Le contrat d’assurance-vie luxembourgeois, un véritable couteau suisse de la structuration patrimoniale

Jean-François Gaspar

Jean-François Gaspar

Pourquoi le contrat d'assurance-vie luxembourgeois constitue-t-il un élément incontournable de votre structuration patrimoniale ?

Découvrez ses avantages au travers des points détaillés ci-dessous.

  • La souscription d’un contrat d’assurance-vie luxembourgeois par un non-résident luxembourgeois tire sa légalité de 2 grands principes européens depuis 1994 :
    1. La libre circulation des capitaux.
    2. La Libre Prestation de Services (LPS).
  • Notation financière du Luxembourg : AAA (c’est-à-dire la notation la plus élevée attribuée par S&P, Moody’s et Fitch).
  • Selon les derniers chiffres, la dette publique luxembourgeoise s’élevait à 21,55% de son PIB, faisant du Luxembourg un des pays les moins endettés de la zone Euro. La moyenne de l’Union Européenne se situe à 98,30%, tandis que la Belgique et la France dépassent respectivement 113% et 114% de leur PIB
  • 2ème centre mondial pour le référencement des fonds d’investissement (derrière les Etats-Unis).
  • Le Luxembourg assure un régime de protection unique du souscripteur en Europe grâce au «Triangle de Sécurité».
    → La protection n’est pas limitée à 100 000€ comme dans d’autres pays.

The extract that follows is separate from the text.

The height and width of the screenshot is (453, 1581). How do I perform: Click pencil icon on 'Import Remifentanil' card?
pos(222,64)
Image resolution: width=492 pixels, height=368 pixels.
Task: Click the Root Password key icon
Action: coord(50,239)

Triangle de sécurité luxembourgeois

  • Large gamme de classes d’actifs admissibles dont les actifs non-cotés.
  • Possibilité de modifier la stratégie d’investissement du contrat à tout moment.
  • Le contrat d’assurance-vie luxembourgeois peut être adapté en cas de changement de résidence du preneur de manière à répondre aux exigences légales du nouveau pays de résidence.
  • La compagnie d’assurance ne fournira des informations sur le contrat qu’au preneur lui-même, et en cas de décès, au bénéficiaire uniquement sur la partie qui le concerne.
  • Grande liberté dans la désignation des bénéficiaires. De ce fait, le contrat d’assurance-vie peut constituer une alternative simple à un testament.
  • La donation du contrat d’assurance-vie comme instrument mobilier (possible à du 0% sous conditions) ainsi que la mise en place de « pactes adjoints » sur mesure sont des outils intéressants pour protéger la famille (usufruit/revenus, clauses « bien-être », retour conventionnel, …).
  • La souscription conjointe garantit la protection et la continuité de l’investissement pour le conjoint survivant (ou le cohabitant). 
    Sous certaines conditions, cette souscription conjointe permet également d’éviter les droits de succession au conjoint survivant de manière tout à fait légale.
  • Neutralité fiscale à Luxembourg : les règles fiscales applicables sont celles du pays de résidence du client
    Pas de fiscalité supplémentaire imposée par le Luxembourg
Pour le compte-titres : Pour le contrat d’assurance-vie :
  • Soumis à plusieurs taxes : taxe sur opérations de bourse (TOB) allant de 0.12% à 1.32%, précompte mobilier de 30%, …
  • La TOB s’applique de manière répétitive en cas d’arbitrages, ce qui affecte la performance.
  • Le précompte est répétitif et est dû en cours de route (en cas de coupon) ou à la sortie (produit de capitalisation). D’éventuelles hausses du taux de précompte affecteraient aussi la performance des investissements en cours.
  • Le contrat d’assurance-vie n’est soumis qu’à une seule taxe libératoire : la taxe sur primes d’assurance-vie (2% pour un résident belge).
  • La taxe sur primes d’assurance-vie est perçue à l’entrée et est non-répétitive.
  • Les primes soumises à cette taxe se retrouvent donc à l’abri d’éventuelles hausses futures du taux de cette taxe.
  • Sachant que la plupart des assurances-placement ont un caractère viager, parfois même sur 2 têtes, cela signifie concrètement que la taxe sur prime ne sera due qu’une seule fois du vivant de l’assuré, et éventuellement même de l’assuré survivant.
  • Une fois la taxe sur les primes d’assurance-vie payée, vous n’êtes plus soumis à la moindre taxation durant la durée de votre contrat.
  • En investissant dans un contrat d’assurance-vie, vous vous mettez à l’abri de l’évolution de la fiscalité en cours de route.
  • En fonction de l’horizon de placement et du rendement, le régime de la taxe sur primes de 2% devient très vite moins pénalisant que le régime du précompte mobilier à 30% (pour les résidents belges).